On 02.10.2015 15:41, John Ferlan wrote:
As it turns out the caller in this case expects a return < 0 for
failure
and to get/use "errno" rather than using the negative of returned status.
Again different than the create path.
If someone "deleted" a file from the pool without using virsh vol-delete,
then the unlink/rmdir would return an error (-1) and set errno to ENOENT.
The caller checks errno for ENOENT when determining whether to throw an
error message indicating the failure. Without the change, the error
message is:
error: Failed to delete vol $vol
error: cannot unlink file '/$pathto/$vol': Success
This patch thus allows the fork path to follow the non-fork path
where unlink/rmdir return -1 and errno.
Signed-off-by: John Ferlan <jferlan(a)redhat.com>
---
src/util/virfile.c | 6 ++++--
1 file changed, 4 insertions(+), 2 deletions(-)

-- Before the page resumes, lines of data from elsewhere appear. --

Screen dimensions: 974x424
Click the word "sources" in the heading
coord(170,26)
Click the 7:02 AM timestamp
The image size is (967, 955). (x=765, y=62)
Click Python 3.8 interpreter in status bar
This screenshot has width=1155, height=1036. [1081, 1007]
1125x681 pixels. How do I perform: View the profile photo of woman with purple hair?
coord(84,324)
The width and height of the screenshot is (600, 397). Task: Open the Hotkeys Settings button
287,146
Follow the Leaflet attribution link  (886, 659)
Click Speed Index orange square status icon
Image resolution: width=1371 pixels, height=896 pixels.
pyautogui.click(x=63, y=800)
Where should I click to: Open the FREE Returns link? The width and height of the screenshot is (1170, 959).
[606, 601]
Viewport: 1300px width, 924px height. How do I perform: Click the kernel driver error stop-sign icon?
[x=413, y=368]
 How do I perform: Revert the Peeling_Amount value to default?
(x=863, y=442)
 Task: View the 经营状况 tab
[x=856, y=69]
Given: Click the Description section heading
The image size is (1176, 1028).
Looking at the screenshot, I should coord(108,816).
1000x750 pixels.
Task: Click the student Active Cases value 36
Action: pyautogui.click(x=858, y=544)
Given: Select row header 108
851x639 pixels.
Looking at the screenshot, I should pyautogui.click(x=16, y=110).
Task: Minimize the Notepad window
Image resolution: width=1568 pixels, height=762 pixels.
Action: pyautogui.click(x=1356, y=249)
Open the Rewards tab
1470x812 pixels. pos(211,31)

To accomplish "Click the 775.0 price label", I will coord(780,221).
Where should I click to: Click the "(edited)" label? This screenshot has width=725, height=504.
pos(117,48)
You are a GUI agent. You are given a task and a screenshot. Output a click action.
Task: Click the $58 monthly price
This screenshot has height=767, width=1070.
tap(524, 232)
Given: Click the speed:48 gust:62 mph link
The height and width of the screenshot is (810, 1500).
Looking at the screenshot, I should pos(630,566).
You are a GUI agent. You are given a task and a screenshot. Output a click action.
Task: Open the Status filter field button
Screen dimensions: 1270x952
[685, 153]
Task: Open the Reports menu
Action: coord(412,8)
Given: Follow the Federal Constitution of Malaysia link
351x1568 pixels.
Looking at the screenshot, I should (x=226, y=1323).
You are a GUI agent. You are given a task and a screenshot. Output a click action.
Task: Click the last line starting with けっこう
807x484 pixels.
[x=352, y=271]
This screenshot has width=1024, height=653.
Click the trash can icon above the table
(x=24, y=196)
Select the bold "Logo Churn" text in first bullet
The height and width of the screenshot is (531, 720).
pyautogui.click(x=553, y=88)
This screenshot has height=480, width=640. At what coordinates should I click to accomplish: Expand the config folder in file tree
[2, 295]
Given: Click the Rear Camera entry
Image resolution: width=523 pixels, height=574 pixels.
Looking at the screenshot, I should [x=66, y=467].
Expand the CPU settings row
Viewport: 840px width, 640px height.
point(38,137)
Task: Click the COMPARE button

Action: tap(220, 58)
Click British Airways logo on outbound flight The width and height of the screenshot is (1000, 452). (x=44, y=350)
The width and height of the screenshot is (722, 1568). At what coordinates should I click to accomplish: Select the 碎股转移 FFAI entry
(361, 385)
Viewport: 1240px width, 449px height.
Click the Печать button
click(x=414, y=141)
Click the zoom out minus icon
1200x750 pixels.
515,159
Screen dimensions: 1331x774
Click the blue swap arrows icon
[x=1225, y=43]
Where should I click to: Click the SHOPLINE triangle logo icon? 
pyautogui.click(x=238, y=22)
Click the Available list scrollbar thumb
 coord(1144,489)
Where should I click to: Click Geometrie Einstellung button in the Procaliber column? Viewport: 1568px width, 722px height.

diff --git a/src/util/virfile.c b/src/util/virfile.c
index 3d7efdc..a81f04c 100644
--- a/src/util/virfile.c
+++ b/src/util/virfile.c
@@ -2364,8 +2364,10 @@ virFileRemove(const char *path,
status = EACCES;
}
- if (status)
- ret = -status;
+ if (status) {
+ errno = status;
+ ret = -1;
+ }
return ret;
}
Yep, this matches not only the rest of the function (e.g. when unlinking
without forking) but the win32 impl too. Checked all the callers (ehm,
so far the only one), and this behaviour is expected there too.